Lotus has built a much more aerodynamically conventional car around its new Mercedes V6 than last year’s Renault-powered twin tusk machine. But there is very clever detailing in the E23’s multiple inlet airbox. This has been shaped to work in conjunction with the driver’s helmet to induce low pressure just ahead of the main engine inlet, increasing the incoming flow. Off to the side are three smaller inlets feeding the oil cooler and electrical components.
Like the other Mercedes-engined cars, the Lotus features a short, wide nose. Because of the dimensional requirements in the rules, the longer the nose – because of the way it has to droop – the further it blocks the airflow to the underside and thence the rear. So the challenge has been to minimise the nose’s length but still get it through the crash test.

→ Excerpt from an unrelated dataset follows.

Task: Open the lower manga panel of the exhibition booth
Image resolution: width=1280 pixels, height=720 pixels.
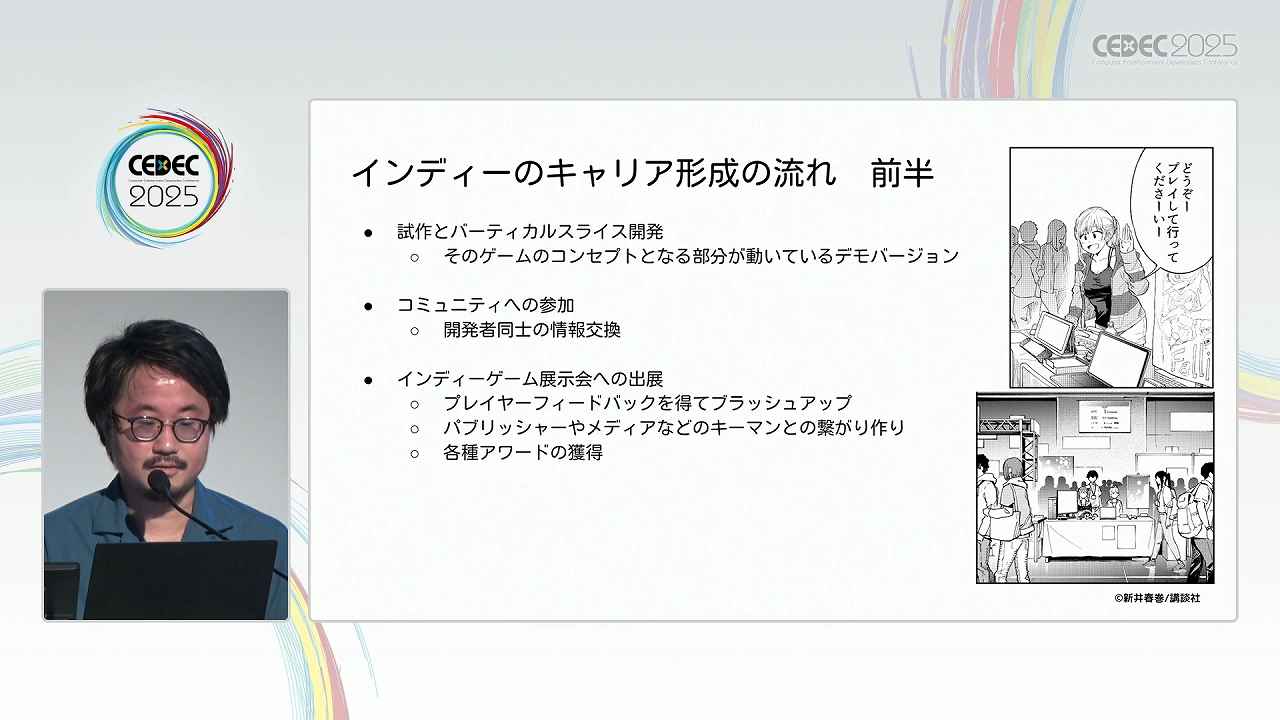Action: (x=1094, y=487)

Ferrari had the longest nose at the time of writing, but was expected to shorten it.
By moving the oil tank from within the gearbox casing (where it was in the F14T) to the conventional position between the cockpit and engine (where it is located in the SF-15T), Ferrari has fundamentally changed the plan view shape of the entire rear body section, which now extends farther back. The wheelbase is also slightly longer as a result of the change (the difference shown in yellow behind the F14T’s rear tyre).
The engine now has to be mounted further rearwards to create space for the oil tank. Although this will have reduced the venturi area of the diffuser (increasing it led Ferrari to locate the tank in the gearbox in the old car), it was found that the theoretical advantages of the greater area could not be realised, as adequate flow could not be provided. The effects on the weight distribution of moving the engine back slightly are countered by that of moving the oil tank and its contents much farther forwards. This and further rearranging of components and ballast has allowed the weight distribution to remain much as before. The smaller angle of the SF15-T’s upper wishbones from the wheels to their attachment points on the gearbox is another visual indicator of the engine/gearbox having been relocated rearwards.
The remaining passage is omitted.